_Material provided_:
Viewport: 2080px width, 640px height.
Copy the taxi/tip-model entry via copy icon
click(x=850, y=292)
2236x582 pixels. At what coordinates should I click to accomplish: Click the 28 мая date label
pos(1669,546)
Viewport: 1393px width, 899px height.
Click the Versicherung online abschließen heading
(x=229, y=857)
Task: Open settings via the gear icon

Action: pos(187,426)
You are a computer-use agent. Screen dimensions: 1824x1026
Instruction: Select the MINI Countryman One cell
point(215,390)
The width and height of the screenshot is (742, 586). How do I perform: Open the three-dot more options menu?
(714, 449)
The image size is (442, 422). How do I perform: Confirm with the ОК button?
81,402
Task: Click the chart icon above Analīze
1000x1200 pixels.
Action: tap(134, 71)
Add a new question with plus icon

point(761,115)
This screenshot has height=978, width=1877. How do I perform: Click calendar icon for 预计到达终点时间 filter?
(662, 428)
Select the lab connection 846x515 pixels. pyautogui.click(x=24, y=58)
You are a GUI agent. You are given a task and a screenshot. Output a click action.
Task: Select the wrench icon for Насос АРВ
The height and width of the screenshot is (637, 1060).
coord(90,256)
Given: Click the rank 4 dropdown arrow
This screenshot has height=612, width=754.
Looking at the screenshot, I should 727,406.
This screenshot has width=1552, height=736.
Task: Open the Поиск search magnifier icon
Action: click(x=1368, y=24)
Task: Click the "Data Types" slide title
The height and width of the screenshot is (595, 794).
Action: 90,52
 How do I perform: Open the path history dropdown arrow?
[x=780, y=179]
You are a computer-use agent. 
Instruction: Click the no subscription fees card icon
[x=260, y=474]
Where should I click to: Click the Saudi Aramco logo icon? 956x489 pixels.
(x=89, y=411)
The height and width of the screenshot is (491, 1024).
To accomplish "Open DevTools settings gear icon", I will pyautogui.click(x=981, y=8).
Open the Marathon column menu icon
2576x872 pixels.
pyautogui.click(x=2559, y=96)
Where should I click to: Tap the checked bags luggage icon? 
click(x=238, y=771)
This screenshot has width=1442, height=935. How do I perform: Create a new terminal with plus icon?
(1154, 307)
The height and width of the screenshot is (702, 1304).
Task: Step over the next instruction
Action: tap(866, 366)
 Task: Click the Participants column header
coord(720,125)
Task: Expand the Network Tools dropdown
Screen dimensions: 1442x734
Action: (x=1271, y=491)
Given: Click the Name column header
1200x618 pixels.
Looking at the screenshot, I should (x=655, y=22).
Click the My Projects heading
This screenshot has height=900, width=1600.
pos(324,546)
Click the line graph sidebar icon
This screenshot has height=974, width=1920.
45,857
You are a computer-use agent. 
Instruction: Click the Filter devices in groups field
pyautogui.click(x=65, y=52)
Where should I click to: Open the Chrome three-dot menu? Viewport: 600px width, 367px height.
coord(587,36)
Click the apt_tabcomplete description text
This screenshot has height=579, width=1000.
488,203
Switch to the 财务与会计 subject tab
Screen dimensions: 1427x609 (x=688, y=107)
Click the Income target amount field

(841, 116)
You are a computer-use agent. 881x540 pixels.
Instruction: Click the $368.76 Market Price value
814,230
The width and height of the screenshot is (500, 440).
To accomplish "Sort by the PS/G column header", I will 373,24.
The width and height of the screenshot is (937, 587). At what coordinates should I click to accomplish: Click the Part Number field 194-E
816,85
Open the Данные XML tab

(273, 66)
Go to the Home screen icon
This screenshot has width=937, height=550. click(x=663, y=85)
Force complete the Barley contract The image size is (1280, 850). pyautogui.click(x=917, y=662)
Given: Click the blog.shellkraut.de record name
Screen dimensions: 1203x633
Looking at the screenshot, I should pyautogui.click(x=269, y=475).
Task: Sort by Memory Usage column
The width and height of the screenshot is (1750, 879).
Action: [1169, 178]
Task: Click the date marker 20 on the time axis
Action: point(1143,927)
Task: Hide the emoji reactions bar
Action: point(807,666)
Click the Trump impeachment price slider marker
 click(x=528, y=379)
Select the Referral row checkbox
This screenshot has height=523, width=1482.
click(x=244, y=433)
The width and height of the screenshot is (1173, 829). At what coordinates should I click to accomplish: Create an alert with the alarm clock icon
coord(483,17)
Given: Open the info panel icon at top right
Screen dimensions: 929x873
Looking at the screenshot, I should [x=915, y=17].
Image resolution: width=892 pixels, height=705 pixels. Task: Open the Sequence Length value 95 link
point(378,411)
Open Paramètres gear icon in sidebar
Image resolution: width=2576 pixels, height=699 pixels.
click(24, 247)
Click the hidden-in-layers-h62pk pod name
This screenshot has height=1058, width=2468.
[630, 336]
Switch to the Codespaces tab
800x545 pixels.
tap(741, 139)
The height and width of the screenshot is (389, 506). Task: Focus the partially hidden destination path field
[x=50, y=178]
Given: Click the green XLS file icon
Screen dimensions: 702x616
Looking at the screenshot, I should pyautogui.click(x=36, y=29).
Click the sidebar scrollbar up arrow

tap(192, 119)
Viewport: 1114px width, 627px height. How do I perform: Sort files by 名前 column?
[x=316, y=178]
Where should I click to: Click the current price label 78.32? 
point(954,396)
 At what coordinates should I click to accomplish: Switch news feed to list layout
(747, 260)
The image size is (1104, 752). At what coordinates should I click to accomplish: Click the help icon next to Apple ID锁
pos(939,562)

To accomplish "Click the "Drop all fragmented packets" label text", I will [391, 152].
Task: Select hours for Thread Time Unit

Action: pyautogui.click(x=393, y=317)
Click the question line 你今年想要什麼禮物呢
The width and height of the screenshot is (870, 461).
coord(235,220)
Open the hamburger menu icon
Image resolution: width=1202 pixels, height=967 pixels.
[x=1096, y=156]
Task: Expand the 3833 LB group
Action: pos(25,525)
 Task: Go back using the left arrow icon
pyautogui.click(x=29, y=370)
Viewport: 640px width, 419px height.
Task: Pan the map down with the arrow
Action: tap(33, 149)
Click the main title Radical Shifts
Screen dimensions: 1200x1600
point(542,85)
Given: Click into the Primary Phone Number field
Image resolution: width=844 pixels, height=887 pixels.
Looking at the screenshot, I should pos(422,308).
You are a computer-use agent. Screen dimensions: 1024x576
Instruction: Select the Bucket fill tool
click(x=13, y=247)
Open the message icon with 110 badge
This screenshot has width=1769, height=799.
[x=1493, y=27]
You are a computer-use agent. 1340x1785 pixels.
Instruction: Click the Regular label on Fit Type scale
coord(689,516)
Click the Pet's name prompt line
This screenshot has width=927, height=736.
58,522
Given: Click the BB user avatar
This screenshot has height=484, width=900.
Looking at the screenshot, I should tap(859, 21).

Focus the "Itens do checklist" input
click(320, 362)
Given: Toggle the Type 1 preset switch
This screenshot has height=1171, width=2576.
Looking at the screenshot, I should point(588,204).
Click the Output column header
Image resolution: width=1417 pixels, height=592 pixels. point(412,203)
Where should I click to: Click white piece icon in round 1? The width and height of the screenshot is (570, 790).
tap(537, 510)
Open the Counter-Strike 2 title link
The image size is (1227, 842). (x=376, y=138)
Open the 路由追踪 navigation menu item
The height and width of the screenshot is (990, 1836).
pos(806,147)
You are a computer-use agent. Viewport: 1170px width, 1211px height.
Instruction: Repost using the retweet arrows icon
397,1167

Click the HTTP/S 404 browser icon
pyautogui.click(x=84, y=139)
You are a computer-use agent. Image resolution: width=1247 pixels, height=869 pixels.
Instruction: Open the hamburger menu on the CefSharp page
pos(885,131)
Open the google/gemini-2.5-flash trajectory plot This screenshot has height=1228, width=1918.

_Requirement_: For every line of the entries holding the string "agent", add one to a tally; give the final figure only.

_Result for this exercise_: 9